• **Written exercise**:
Copy out each of the entries below word for word, leaving out the pictures.

• **Supplied material**:
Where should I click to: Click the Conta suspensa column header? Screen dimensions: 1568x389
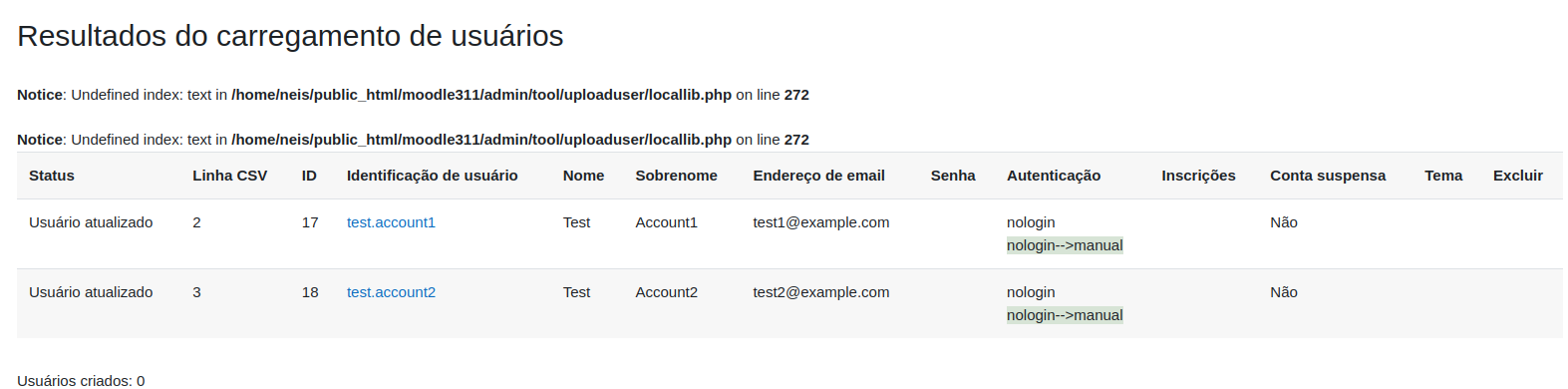pos(1328,176)
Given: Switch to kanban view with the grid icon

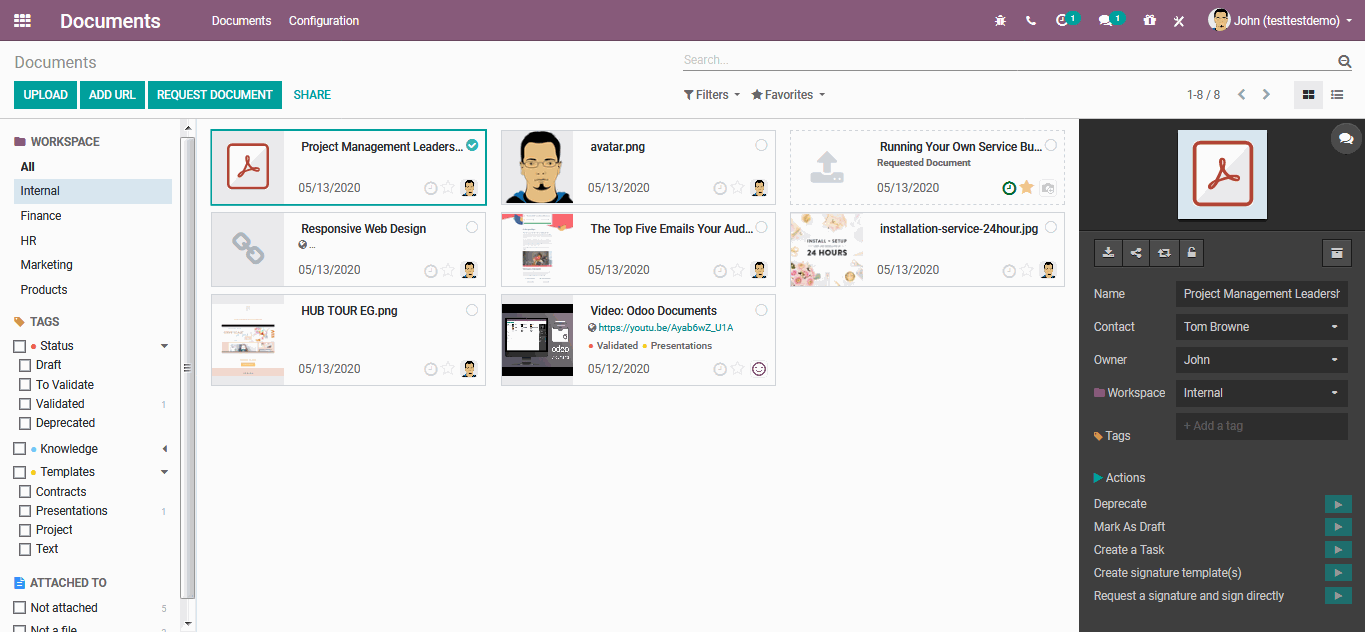Looking at the screenshot, I should pos(1308,94).
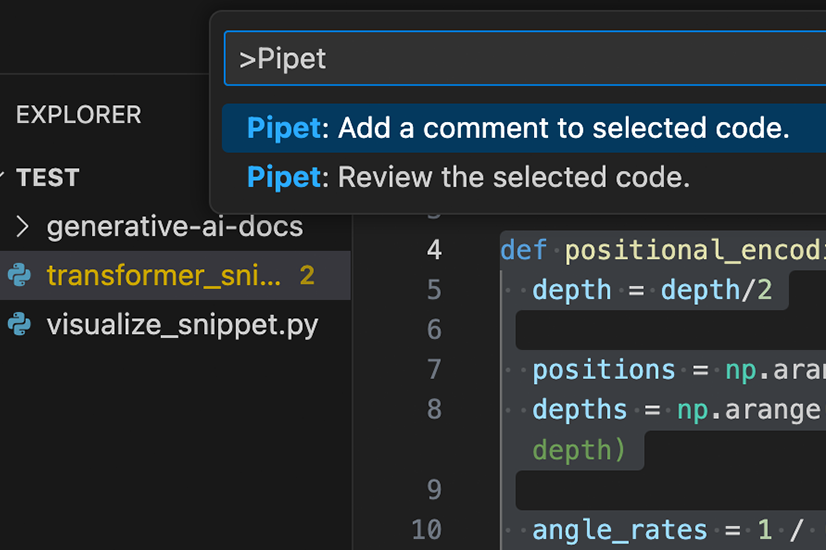Expand the generative-ai-docs folder chevron
Viewport: 826px width, 550px height.
[x=24, y=227]

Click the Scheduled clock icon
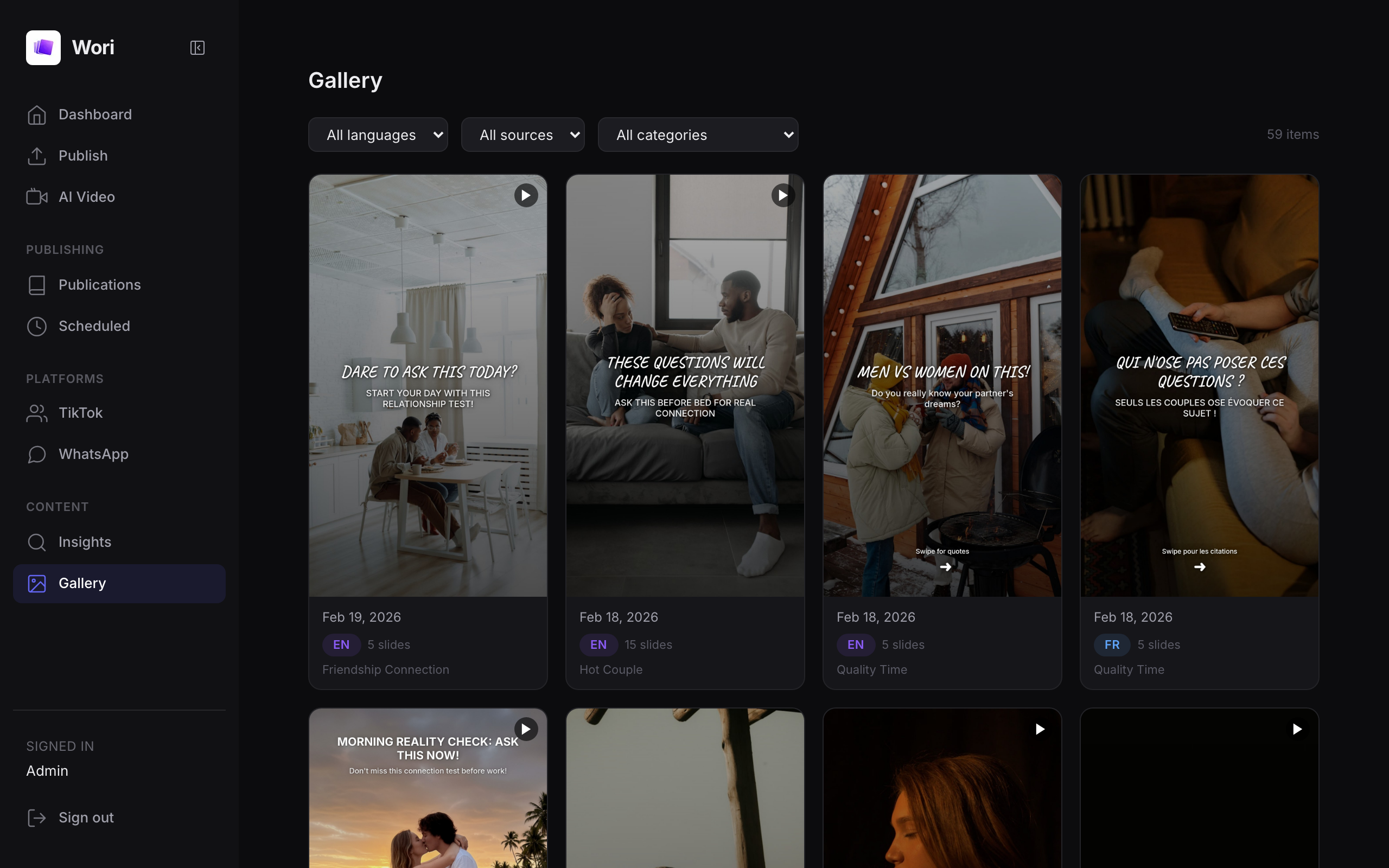(37, 326)
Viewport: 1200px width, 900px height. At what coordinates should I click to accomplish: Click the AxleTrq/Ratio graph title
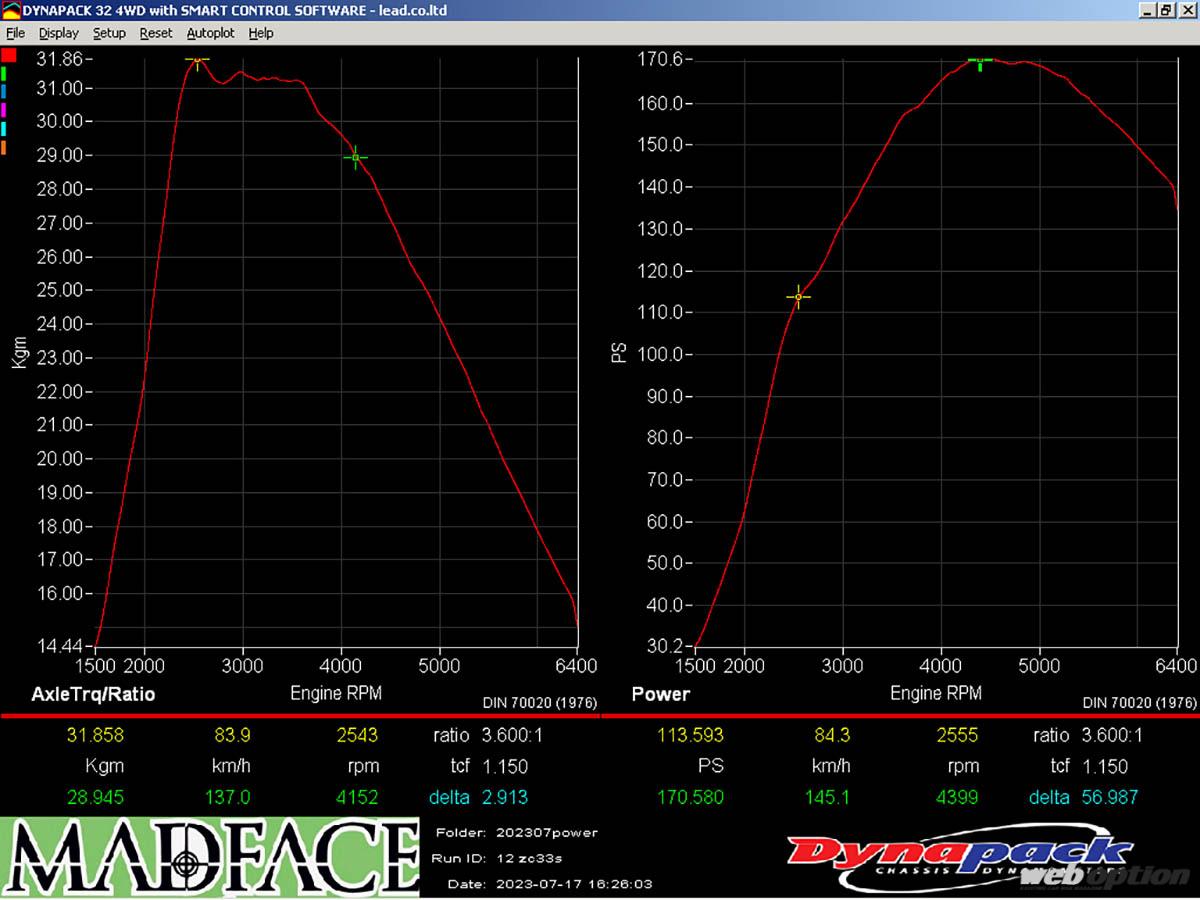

• **Complete output**:
Where should I click to: Click the Conta suspensa column header? Screen dimensions: 1568x389
pos(1328,176)
Given: Switch to kanban view with the grid icon

Looking at the screenshot, I should pos(1308,94).
Expand the generative-ai-docs folder chevron
Viewport: 826px width, 550px height.
[x=24, y=227]

Click the Scheduled clock icon
(37, 326)
Viewport: 1200px width, 900px height. At what coordinates should I click to accomplish: Click the AxleTrq/Ratio graph title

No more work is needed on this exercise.